I’m telling you… this is some good stuff right here.

If you’ve tried it before, then you know what I’m talking about. If you haven’t, you need to add this lip-smacking bread to your fall baking list. Among all the pumpkin things I’m going nuts over at the moment. (pancakes!)

Deliciously moist and flavorful pumpkin spice bread with chocolate chips!

During my cookbook recipe testing, this pumpkin bread took me about 6 or 7 tries to get down just right. I vividly remember pulling a sunken bread out of the oven, a few angry words yelled, then slicing into a soggy loaf on my next try, more anger, and then a couple pumpkin breads in desperate need for flavor. After a week of this bread baking madness, I finally mastered the ingredients and the ratio of said ingredients.

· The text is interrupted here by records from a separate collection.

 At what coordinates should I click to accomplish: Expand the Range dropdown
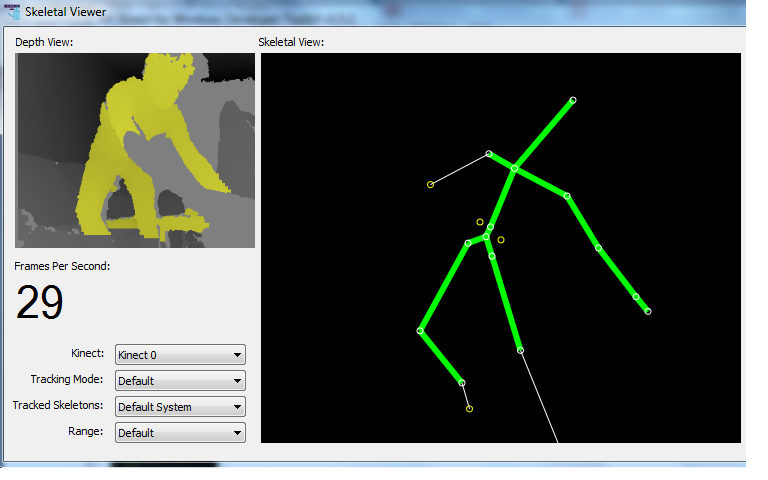(x=180, y=433)
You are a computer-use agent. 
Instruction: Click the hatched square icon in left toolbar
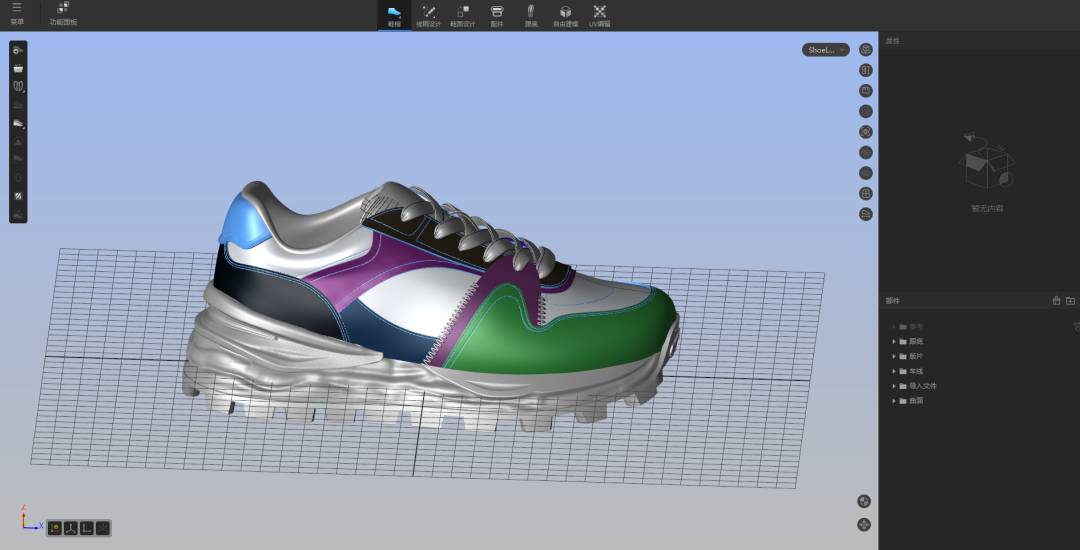[x=18, y=196]
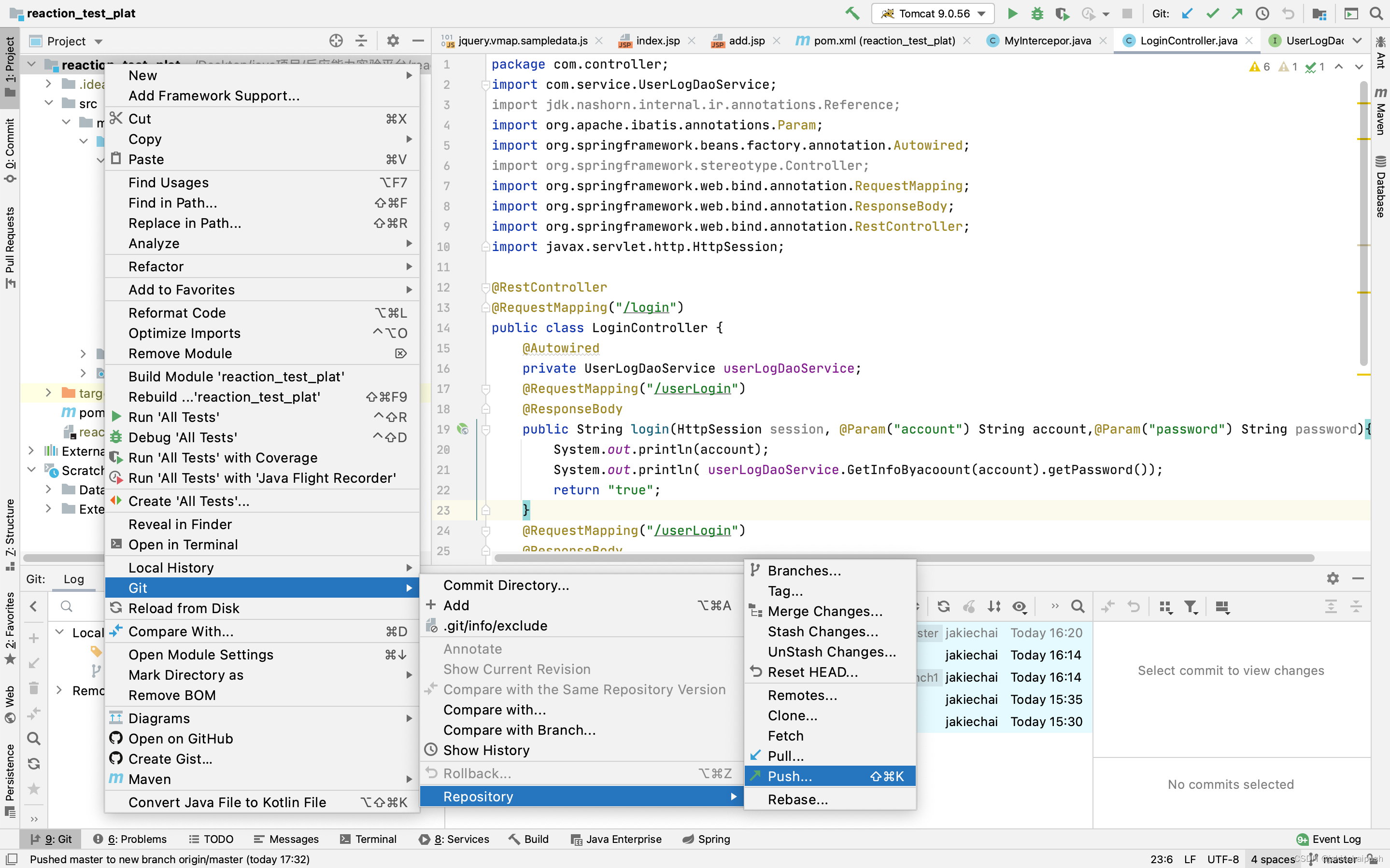This screenshot has height=868, width=1390.
Task: Expand the Tomcat 9.0.56 server dropdown
Action: [983, 14]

There is a ton of pumpkin used in this pumpkin bread recipe. Hallelujah, the days of bland pumpkin breads are now behind us. I use so much pumpkin not only for flavor, but for moisture as well. Paired with oil, brown sugar, and 2 eggs – there isn’t a dry crumb in site.

Complementing the pumpkin flavors are my favorite fall spices: cinnamon, nutmeg, cloves… the gang’s all here. Something you don’t find in many pumpkin bread recipes is a splash of orange juice. I know it’s a little weird, but don’t be nervous. This bread will NOT taste like oranges! The reason I use it is because there needs to be just a touch of liquid to keep the baked bread from being overly dense. My taste testers gave both water and milk thumbs down during recipe testing, but orange juice reigned supreme.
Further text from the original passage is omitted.